• WHAT TO PRODUCE
Please restate the material below word for word, from the first line through the one that contains "For every named target in this 259×2576", inclusive.

---- DATA FOR THIS TASK

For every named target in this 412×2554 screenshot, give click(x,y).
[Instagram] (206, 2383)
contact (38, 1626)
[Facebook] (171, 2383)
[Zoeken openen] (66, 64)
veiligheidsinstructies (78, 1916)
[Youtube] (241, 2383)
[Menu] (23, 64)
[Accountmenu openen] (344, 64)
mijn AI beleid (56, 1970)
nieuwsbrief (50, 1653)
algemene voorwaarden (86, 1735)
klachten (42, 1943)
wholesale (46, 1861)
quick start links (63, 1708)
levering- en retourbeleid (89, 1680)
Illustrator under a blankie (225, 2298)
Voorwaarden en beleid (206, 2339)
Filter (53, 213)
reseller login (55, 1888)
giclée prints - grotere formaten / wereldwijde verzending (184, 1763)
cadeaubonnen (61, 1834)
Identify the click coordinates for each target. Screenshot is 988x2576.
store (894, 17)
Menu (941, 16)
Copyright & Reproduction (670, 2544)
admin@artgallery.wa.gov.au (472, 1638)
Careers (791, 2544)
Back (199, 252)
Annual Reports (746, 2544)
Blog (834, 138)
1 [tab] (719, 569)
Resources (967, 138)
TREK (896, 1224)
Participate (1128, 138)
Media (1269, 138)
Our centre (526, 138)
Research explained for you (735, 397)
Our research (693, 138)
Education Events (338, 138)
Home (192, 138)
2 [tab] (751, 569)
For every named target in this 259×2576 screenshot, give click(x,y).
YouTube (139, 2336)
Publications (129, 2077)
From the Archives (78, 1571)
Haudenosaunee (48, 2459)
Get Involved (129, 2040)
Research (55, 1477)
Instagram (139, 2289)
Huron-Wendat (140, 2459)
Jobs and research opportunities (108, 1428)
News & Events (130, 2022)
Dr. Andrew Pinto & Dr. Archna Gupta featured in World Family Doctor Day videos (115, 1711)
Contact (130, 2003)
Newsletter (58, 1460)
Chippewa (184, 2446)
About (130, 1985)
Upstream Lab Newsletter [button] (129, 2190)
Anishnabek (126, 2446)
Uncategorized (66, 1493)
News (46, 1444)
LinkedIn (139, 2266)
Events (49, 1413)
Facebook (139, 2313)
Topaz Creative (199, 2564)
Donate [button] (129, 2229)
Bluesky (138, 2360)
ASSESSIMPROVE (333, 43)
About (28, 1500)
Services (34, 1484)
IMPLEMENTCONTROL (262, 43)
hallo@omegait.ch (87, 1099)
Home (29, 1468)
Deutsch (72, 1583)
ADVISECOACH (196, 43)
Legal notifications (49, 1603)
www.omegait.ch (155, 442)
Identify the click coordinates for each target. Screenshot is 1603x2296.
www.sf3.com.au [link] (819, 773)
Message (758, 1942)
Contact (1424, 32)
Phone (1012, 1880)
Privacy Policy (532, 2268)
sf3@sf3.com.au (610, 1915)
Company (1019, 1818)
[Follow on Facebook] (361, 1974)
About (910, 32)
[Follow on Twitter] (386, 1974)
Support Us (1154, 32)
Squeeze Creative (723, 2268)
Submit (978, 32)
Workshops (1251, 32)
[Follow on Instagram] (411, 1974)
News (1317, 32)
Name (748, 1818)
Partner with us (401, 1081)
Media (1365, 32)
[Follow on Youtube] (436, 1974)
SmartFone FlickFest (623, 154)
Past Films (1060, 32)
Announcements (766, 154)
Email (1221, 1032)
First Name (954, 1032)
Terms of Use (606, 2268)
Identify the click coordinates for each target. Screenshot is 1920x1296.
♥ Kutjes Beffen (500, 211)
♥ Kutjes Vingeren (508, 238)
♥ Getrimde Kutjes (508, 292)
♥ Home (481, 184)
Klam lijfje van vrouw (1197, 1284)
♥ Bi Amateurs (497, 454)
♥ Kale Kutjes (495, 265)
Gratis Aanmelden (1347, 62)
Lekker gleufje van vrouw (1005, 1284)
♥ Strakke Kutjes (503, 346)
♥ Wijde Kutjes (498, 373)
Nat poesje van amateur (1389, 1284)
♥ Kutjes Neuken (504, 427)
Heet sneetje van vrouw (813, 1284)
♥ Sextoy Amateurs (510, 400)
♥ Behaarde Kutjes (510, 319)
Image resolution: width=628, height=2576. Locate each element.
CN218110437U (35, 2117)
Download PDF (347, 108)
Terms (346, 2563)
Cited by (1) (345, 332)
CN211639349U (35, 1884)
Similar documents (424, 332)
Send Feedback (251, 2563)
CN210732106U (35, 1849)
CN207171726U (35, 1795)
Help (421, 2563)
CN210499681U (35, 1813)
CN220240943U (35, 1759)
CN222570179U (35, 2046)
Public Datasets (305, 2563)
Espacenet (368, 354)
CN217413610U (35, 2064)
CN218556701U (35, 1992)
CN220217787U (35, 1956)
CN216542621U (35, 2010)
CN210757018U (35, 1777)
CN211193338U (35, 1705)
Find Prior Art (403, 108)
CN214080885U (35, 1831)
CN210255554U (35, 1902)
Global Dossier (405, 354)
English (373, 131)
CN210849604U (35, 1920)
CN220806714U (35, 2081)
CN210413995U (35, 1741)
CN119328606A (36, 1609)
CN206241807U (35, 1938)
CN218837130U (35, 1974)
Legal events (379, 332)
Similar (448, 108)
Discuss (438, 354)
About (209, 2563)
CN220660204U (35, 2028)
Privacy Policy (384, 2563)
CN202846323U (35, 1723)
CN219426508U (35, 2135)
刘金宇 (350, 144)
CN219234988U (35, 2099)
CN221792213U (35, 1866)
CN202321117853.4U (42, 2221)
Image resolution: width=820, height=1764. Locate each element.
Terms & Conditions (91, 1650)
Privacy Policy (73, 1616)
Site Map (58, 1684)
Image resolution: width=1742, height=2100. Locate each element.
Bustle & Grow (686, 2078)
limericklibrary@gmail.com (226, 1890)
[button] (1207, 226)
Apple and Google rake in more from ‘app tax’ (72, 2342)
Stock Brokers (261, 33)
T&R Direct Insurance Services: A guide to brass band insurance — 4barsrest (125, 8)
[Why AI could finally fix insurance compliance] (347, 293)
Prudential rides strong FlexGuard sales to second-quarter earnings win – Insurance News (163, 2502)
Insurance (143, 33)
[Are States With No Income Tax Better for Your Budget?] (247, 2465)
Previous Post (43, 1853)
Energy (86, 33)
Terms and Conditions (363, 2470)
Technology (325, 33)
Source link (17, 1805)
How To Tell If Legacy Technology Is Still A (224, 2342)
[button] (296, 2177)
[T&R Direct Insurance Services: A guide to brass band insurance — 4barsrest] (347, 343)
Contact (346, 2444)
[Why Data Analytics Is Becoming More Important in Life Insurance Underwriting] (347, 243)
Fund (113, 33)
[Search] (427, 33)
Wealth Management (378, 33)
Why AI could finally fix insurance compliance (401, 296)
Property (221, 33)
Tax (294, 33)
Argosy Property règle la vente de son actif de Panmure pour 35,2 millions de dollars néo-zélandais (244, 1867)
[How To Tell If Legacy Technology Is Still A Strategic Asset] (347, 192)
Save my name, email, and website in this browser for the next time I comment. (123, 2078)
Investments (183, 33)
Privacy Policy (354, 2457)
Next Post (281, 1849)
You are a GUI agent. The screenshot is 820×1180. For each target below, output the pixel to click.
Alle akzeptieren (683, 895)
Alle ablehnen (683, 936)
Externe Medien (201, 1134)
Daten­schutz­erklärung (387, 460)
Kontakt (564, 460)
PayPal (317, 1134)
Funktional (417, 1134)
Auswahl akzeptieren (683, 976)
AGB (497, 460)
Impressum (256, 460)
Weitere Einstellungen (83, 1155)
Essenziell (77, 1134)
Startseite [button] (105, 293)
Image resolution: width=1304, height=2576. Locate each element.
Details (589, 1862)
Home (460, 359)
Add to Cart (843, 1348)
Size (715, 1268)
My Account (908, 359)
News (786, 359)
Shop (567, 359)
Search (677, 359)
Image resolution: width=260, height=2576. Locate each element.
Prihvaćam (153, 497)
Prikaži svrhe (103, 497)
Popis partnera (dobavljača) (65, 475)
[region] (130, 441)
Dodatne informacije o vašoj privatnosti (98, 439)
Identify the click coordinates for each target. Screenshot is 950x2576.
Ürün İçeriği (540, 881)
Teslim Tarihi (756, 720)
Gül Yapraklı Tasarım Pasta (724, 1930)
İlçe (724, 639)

--------

• RESPONSE
For every named target in this 412×2554 screenshot, give click(x,y).
[Instagram] (206, 2383)
contact (38, 1626)
[Facebook] (171, 2383)
[Zoeken openen] (66, 64)
veiligheidsinstructies (78, 1916)
[Youtube] (241, 2383)
[Menu] (23, 64)
[Accountmenu openen] (344, 64)
mijn AI beleid (56, 1970)
nieuwsbrief (50, 1653)
algemene voorwaarden (86, 1735)
klachten (42, 1943)
wholesale (46, 1861)
quick start links (63, 1708)
levering- en retourbeleid (89, 1680)
Illustrator under a blankie (225, 2298)
Voorwaarden en beleid (206, 2339)
Filter (53, 213)
reseller login (55, 1888)
giclée prints - grotere formaten / wereldwijde verzending (184, 1763)
cadeaubonnen (61, 1834)
Identify the click coordinates for each target. Screenshot is 988x2576.
store (894, 17)
Menu (941, 16)
Copyright & Reproduction (670, 2544)
admin@artgallery.wa.gov.au (472, 1638)
Careers (791, 2544)
Back (199, 252)
Annual Reports (746, 2544)
Blog (834, 138)
1 [tab] (719, 569)
Resources (967, 138)
TREK (896, 1224)
Participate (1128, 138)
Media (1269, 138)
Our centre (526, 138)
Research explained for you (735, 397)
Our research (693, 138)
Education Events (338, 138)
Home (192, 138)
2 [tab] (751, 569)
For every named target in this 259×2576 screenshot, give click(x,y).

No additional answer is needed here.